Monaco magic

Stakeholders are reporting that outbound travellers from Asia to Monaco are increasing, proving that the destination is still sought after

Monaco is shaking off its post-lockdown cobwebs, and is ready to welcome the Asian leisure market after two years with refreshed products and the promise of a luxurious European adventure.

During the pandemic, notable areas such as the Casino Square and Larvotto Beach were given facelifts, while the Monaco Grand Prix, Monaco Yacht Show, and Monte-Carlo Jazz Festival are once again mainstays in Monaco’s busy yearly calendar.

Port Hercule in Monaco (Photo: Benjamin Vergely)

To attract more tourists, Benoit Badufle, managing director of the Promotion Bureau of the Principality of Monaco, shared: “We have also rolled out a series of thematic trips ranging from a friends getaway to gastronomic adventures to appeal to the leisure market.”

That is why Charlotte Harris, managing director of Charlotte Travel, a Hong Kong-based travel agency affiliated with Virtuoso, believes that Monaco will continue to appeal to her clients.

“I think Monaco tourism is doing a great job promoting the many attractive events in the region. Many of our clients are drawn by the unique events and plan their trips around these dates. Monaco is also full of exceptional hotels and high-end boutiques.”

This positive sentiment is echoed by Julia Lai, general manager for Kuoni Tumlare in Malaysia.

“Monaco has always been on the bucket list for travellers. Aside from having an elegant vibe, tourists are curious how such a country with a low population can sustain high living standards and an elegant lifestyle.”

Local hoteliers are eager to promote to various Asian markets, building onto their current sales strategy that in the past two years was largely focused on European markets.

Jesus Scott, director of sales, Hotel Metropole Monte-Carlo, said: “We know that travellers in Asia, especially China, are eager to travel abroad.

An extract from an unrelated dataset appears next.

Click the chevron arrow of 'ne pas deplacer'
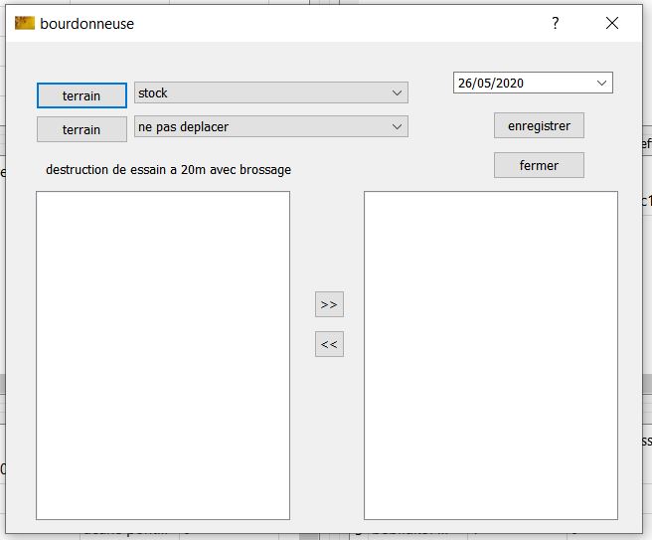The image size is (652, 540). coord(398,127)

We will focus our actions on the niche market of HNWI living in Asian capitals, as well as the first-tier cities in China, as there is great potential there.”

For Fairmont Monte Carlo’s director of leisure sales, Koji Ito, the hotel is already welcoming FITs from India, and package tours from Malaysia and Thailand.
However, one of the largest challenges in selling Monaco to the Asian jetset is air connectivity.

“We used to have more Middle Eastern and European carriers flying from South-east Asia to Nice (in France, the main gateway to Monaco), but not all flights have resumed their routes, and therefore capacity is affected,” Lai shared.

To welcome more Asian travellers, Scott pointed out, the “regular airlift to Europe” has to be restored, for example, the direct Air China flight between Beijing and Nice pre-pandemic.

To keep the travel industry abreast of Monaco’s happenings, Badufle shared that “in-person reconnections” with key travel partners, tour operators, agencies, and media in the region are currently happening, having recently visited Indonesia and South Korea.

Ongoing infrastructure projects include the waterfront eco-district Mareterra set for completion in 2025, while the extension of the Grimaldi Forum convention and exhibition centre will finish in 2024.

Looking ahead, Monaco’s Exotic Garden – first opened in 1933 – will reopen in 2023 after a two-year renovation that will enhance its botanical and cultural aspects, as well as offer improved accessibility.

Meanwhile, Monte-Carlo’s iconic Café de Paris – temporarily located within the Hotel de Paris – will also reopen in 2023 after a two-year uplift, which will raise the current brasserie by two floors, as well as introduce a unique rooftop space.

Hotel Metropole Monte-Carlo will also undergo its next phase of renovations, with its restaurant expected to open in spring 2023, and renovated guestrooms in October 2023.